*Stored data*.
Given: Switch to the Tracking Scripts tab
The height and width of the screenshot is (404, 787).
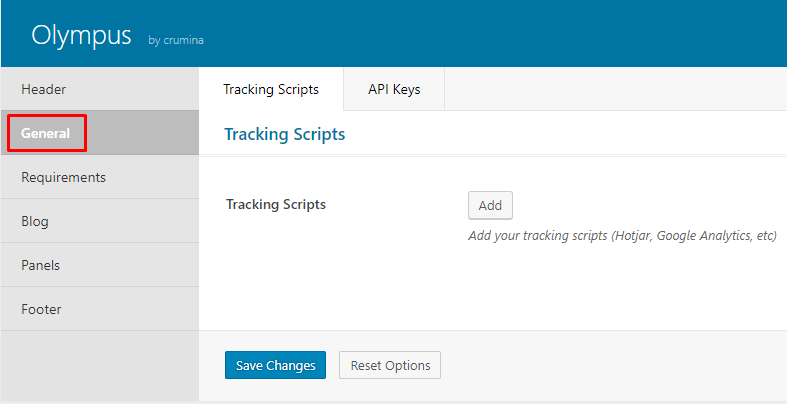Looking at the screenshot, I should 271,89.
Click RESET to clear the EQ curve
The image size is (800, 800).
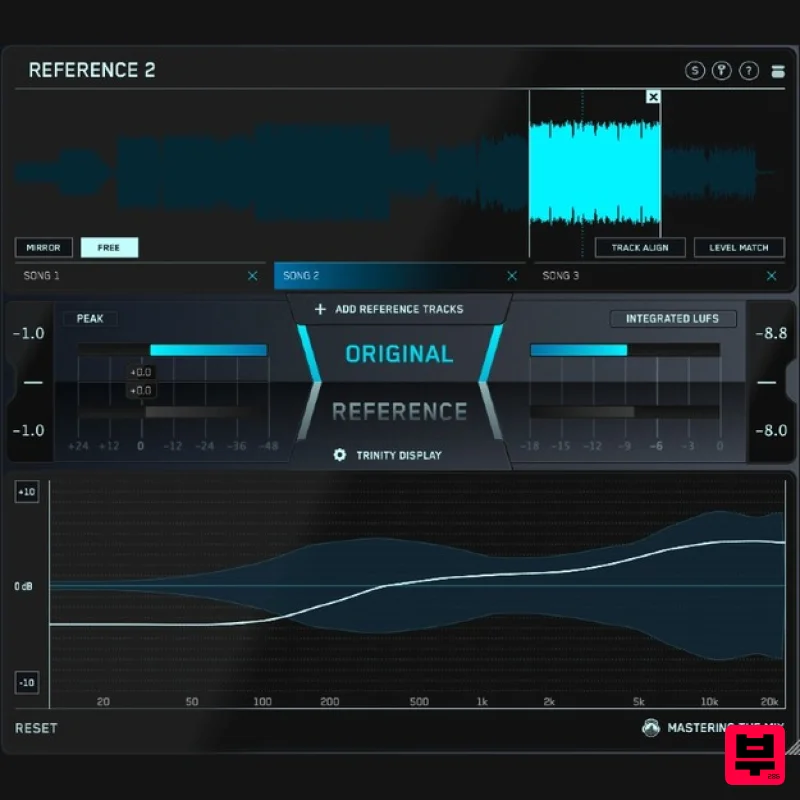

*Required work*. Where an entry holds a picture, leave the picture out and output the rest exactly.

*Answer section*.
Given: Switch to the Tracking Scripts tab
The height and width of the screenshot is (404, 787).
Looking at the screenshot, I should 271,89.
Click RESET to clear the EQ curve
The image size is (800, 800).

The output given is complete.